**Work task:** Scan the entries below. Return every line that includes "Policy".

**Extracted information:**
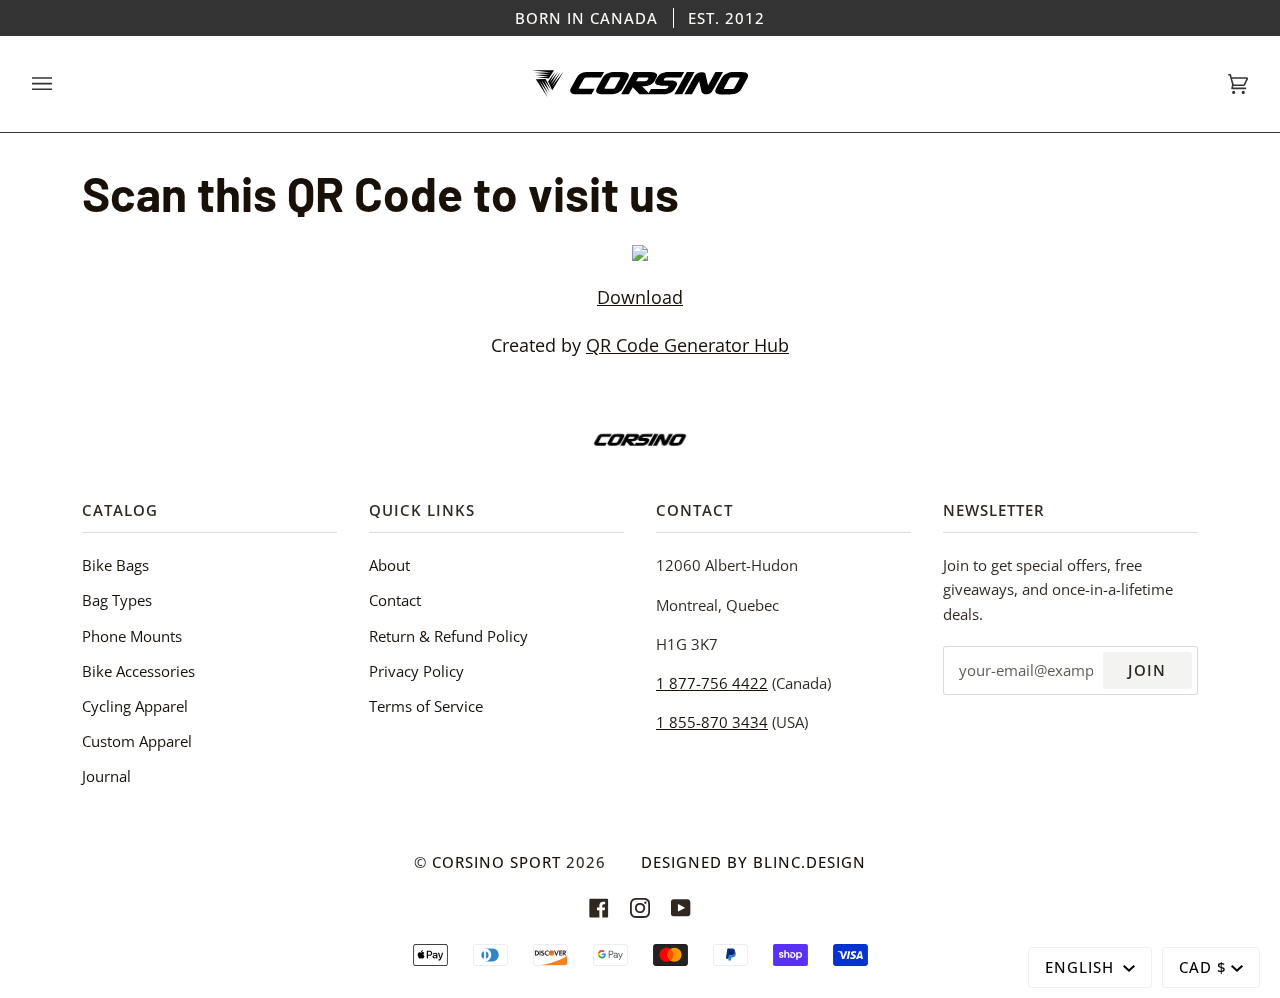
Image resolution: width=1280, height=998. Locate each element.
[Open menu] (62, 84)
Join (1147, 670)
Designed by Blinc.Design (753, 862)
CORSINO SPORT (496, 862)
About (389, 565)
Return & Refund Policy (448, 636)
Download (640, 296)
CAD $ (1203, 967)
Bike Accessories (138, 671)
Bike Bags (115, 565)
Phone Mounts (132, 636)
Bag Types (117, 600)
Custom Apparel (137, 741)
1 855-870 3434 (712, 722)
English (1082, 967)
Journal (106, 776)
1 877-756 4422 (712, 683)
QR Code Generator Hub (687, 344)
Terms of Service (426, 706)
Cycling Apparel (135, 706)
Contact (395, 600)
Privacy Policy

**Answer area:**
Return & Refund Policy (448, 636)
Privacy Policy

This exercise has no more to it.